Captain Marvel #22 (1972)

By 1972 Captain Marvel wasn’t a Space Born Superhero! anymore, or at least Marvel decided being a Space Born Superhero! wasn’t that important, because the only adjective used to describe him was sensational. He wasn’t sensational in this comic, really only mediocre, but that’s much more what you’d expect from Marvel. How often was the Hulk incredible or Spider-Man amazing?

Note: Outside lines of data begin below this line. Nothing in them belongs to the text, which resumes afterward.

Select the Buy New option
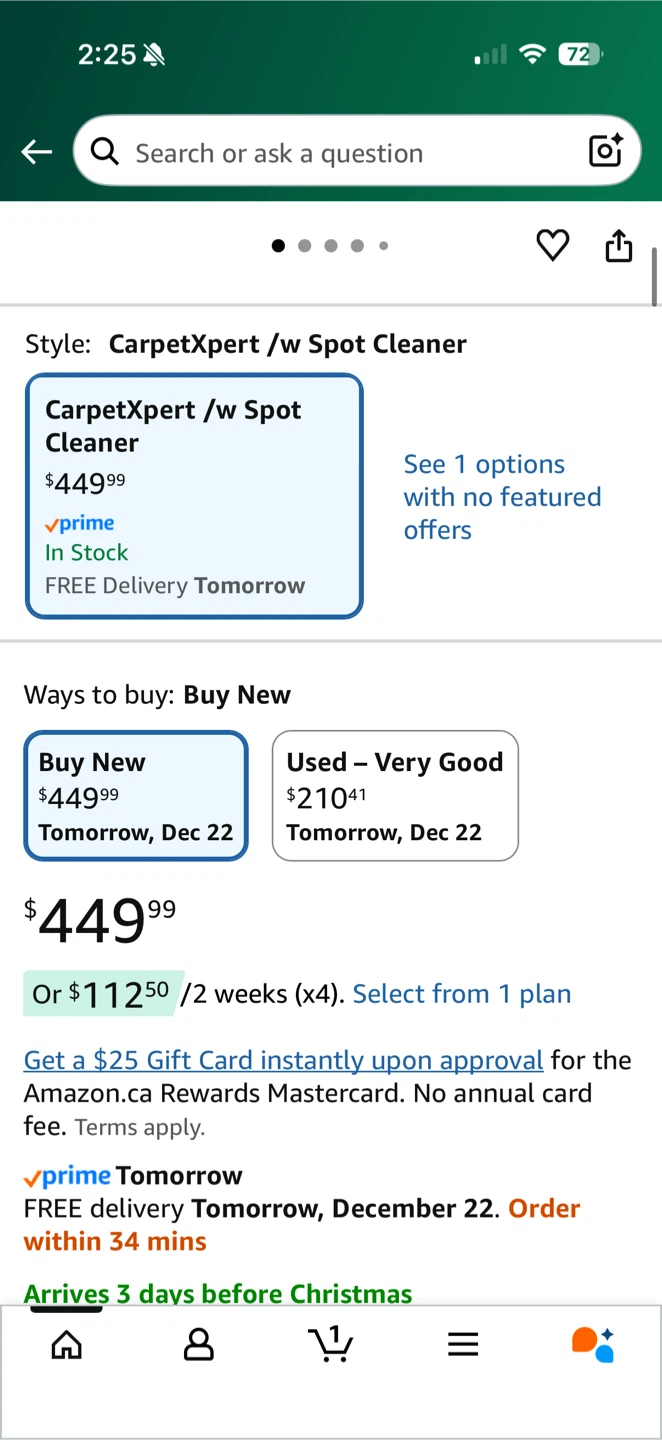Image resolution: width=662 pixels, height=1440 pixels. click(x=136, y=796)
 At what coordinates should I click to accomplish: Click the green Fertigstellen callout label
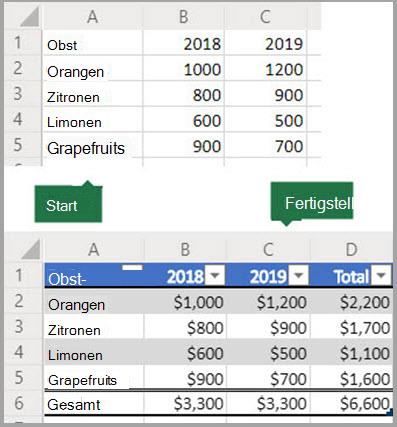(312, 203)
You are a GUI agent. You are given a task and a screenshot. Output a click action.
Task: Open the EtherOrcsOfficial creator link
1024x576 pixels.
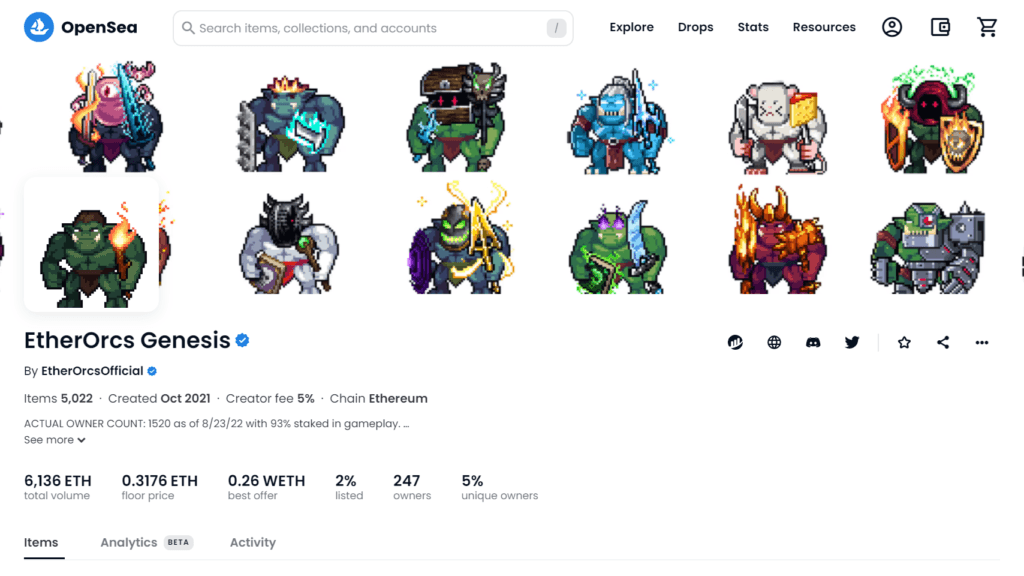coord(92,371)
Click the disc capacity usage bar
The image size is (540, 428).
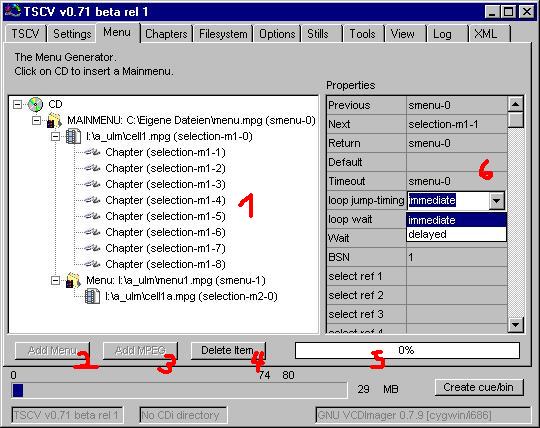179,390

One of the men who made Spider-Man not amazing was the insufferable Gerry Conway, whose work spread like a virus through Marvel, then DC, then Marvel, then DC again in the late ’70s and early ’80s. His many series – most notably Spider-Man, but also Thor and this little gem that I’m writing about today – were commonly characterized by dull and pointless plots, poor continuity and frankly dull revisions of existing characters. When I was a kid, we knew Conway as the worst writer. When he took over a comic, it drifted quickly towards mediocrity. It was agonizing. We’d be grooving on Legion of Super-Heroes or Justice League of America, loving the exciting plots and stories by Paul Levitz or Steve Englehart, when Conway would suddenly be assigned to the series. It would quickly slip into utter crapitude, and we would talk in utter disgust about how we hated it. Conway was his generation’s Chuck Austen. Though Conway did have the last laugh on we fans, since he now has a lucrative job writing for TV shows such as Law & Order.
So Conway was writing Captain Marvel, who by 1972 had finally gotten rid of his ghastly costume and picked up a flashy early ’70s number. Cap had seen his series cancelled twice, and this revival appeared some two years after the previous issue. (This, by the way, is yet another Conway cwirk, pointlessly reviving old series). The previous revivals had featured spectacularly dynamic art by Gil Kane and wonderful scripts by Roy Thomas. In those issues, Cap had somehow gotten fused with a guitar-strumming hippie named Rick Jones who wandered the country.
Now under the revival he was in the hands of Conway and, bizarrely enough, former longtime Superman artist Wayne Boring. Boring was actually a nice artist, but he just didn’t fit the Marvel style. Marvel’s dynamism just didn’t fit his more static style, no matter how much he tried to work in that style.
And the story, well, there seems to be a theme with this week’s postings, lots of weak stories. Conway does have some neat touches in this story, especially how Captain Marvel acts strange and alien to everyone he sees, but the plot hinges on an insane coincidence: Hippy Rick Jones meets a fellow folk singer named Lou-Ann who just somehow ends up being the niece of a scientist who happens to be doing work on molecular biology who can help him with some problems: "only a bath of positive charged photons can help him now." Thankfully he’s saved, but only saved so he can meet a dork called Megaton, the Nuclear Man. Talk about ugly costumes.
Thankfully good issues of Captain Marvel were right around the corner.